When we last looked at Alaska Air Group, Inc. (ALK), the position had pushed to a new record-high on the stock market, and it’s doing so again.
Many Dow Jones transportation stocks continue to exude price strength and in my mind, this action is one confirming factor that the broader stock market can go higher.
There has also been a spike in countless new initial public offerings (IPOs), which only makes sense with the stock market at an all-time high and the world awash in liquidity.
But it is difficult to consider buying stocks right at their highs. If one came into money and wanted to create a stock market portfolio, there’s not a lot of value for your investable dollar. Even income-seeking investors have to contend with high prices for the best dividend paying stocks.
Big investors have been buying dividend-paying blue chips all year and are likely to continue doing so unless there’s a catalyst to sell.
Automatic Data Processing, Inc. (ADP) just announced a solid 10% increase in its cash dividend to stockholders. The company will pay $0.48 a share, up from the previous $0.435 per share, on January 1, 2014 to shareholders of record on December 13, 2013. This is the company’s 39th consecutive year of increased dividends.
Not surprisingly, ADP has been a tremendous stock market winner this year. The position opened in January around $57.00 a share. Now it’s closing in on $77.00, with Street analysts continuing to increase the company’s earnings-per-share outlook for its next fiscal year. (See “Why Cash Is No Longer King.”)

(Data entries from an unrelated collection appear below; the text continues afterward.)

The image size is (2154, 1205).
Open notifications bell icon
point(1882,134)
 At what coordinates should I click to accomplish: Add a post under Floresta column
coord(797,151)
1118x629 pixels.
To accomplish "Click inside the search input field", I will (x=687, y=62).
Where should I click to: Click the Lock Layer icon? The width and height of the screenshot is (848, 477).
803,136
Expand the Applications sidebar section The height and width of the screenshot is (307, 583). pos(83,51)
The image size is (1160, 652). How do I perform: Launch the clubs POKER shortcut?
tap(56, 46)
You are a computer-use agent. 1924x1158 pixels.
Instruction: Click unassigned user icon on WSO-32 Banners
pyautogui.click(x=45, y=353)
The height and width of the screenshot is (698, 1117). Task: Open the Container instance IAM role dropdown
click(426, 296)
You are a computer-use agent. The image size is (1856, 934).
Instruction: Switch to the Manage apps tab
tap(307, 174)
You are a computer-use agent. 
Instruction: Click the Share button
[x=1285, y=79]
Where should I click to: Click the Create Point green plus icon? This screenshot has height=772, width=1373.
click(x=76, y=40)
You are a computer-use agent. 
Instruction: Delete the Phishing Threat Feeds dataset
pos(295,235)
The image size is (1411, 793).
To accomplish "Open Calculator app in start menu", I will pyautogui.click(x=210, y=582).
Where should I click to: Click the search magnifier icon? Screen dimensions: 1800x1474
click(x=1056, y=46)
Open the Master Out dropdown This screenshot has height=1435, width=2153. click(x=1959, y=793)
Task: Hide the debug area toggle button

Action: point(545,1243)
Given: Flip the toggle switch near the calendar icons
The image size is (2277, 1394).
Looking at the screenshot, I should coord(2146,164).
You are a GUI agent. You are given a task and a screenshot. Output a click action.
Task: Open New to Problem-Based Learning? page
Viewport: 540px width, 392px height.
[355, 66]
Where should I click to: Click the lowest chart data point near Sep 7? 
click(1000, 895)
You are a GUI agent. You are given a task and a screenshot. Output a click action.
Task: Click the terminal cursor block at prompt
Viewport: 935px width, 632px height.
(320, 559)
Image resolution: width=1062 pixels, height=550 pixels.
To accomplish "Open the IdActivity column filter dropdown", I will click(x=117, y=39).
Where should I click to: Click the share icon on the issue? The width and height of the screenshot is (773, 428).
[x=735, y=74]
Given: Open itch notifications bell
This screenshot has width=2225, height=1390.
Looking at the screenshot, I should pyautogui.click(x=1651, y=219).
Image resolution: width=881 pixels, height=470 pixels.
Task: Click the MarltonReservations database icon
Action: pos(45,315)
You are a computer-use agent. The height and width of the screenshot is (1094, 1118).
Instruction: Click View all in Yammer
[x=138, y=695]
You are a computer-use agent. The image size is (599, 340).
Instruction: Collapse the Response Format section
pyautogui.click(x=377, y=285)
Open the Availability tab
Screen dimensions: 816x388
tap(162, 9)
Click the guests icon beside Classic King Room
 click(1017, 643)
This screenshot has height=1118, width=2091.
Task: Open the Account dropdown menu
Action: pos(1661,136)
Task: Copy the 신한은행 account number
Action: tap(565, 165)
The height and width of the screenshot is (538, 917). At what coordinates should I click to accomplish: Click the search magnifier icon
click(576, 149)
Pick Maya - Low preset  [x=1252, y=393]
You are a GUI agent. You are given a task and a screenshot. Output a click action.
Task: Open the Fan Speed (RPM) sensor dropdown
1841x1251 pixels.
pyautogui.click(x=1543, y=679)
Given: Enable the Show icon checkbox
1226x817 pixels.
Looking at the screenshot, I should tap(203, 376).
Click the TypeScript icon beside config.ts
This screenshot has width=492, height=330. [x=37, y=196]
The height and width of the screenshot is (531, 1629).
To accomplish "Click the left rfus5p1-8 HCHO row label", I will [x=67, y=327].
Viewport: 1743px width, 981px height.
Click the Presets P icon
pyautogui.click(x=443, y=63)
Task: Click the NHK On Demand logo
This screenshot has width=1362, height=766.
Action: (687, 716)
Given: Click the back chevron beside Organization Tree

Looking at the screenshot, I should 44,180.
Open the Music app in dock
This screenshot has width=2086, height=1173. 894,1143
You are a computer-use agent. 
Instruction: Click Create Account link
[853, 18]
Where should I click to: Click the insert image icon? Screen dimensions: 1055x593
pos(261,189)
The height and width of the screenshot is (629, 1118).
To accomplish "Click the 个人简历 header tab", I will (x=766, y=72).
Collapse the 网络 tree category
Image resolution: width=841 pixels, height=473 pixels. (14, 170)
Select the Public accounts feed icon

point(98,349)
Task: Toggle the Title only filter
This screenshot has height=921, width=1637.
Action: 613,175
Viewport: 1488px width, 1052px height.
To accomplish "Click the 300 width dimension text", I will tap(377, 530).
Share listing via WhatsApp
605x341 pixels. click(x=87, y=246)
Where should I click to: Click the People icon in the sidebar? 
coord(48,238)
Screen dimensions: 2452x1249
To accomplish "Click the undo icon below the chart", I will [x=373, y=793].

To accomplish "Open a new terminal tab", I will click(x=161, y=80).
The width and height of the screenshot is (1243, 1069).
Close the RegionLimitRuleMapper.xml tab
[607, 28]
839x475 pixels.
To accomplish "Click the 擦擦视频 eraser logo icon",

For allocating new monies to the stock market, I’m a fan of sticking with existing winners—those dividend-paying blue chips that have already done well with strong balance sheets and burgeoning cash positions.
Institutional investors will buy rising payouts from corporations in a slow growth environment. And with the broader stock market very much in need of a major correction, dividend income is a very attractive cushion.
Many blue chips have shown uncharacteristically strong performances over the last several years, as institutional investors sought out the safest names following the financial crisis and the subsequent recession. The marketplace recently loosened up its purse strings for more speculative issues.
But while money does need to be put to work, whether saving for retirement or living off investment income, I’m still reticent to be a new buyer in a stock market that’s been running so strong all year.
One of the best things that could happen to equities is a full-blown, meaningful correction that would create much more attractive buying opportunities for long-term investors. This would make stocks like Johnson & Johnson (JNJ), Colgate-Palmolive Company (CL), and PepsiCo, Inc. (PEP) in the equity market universe genuinely worthwhile.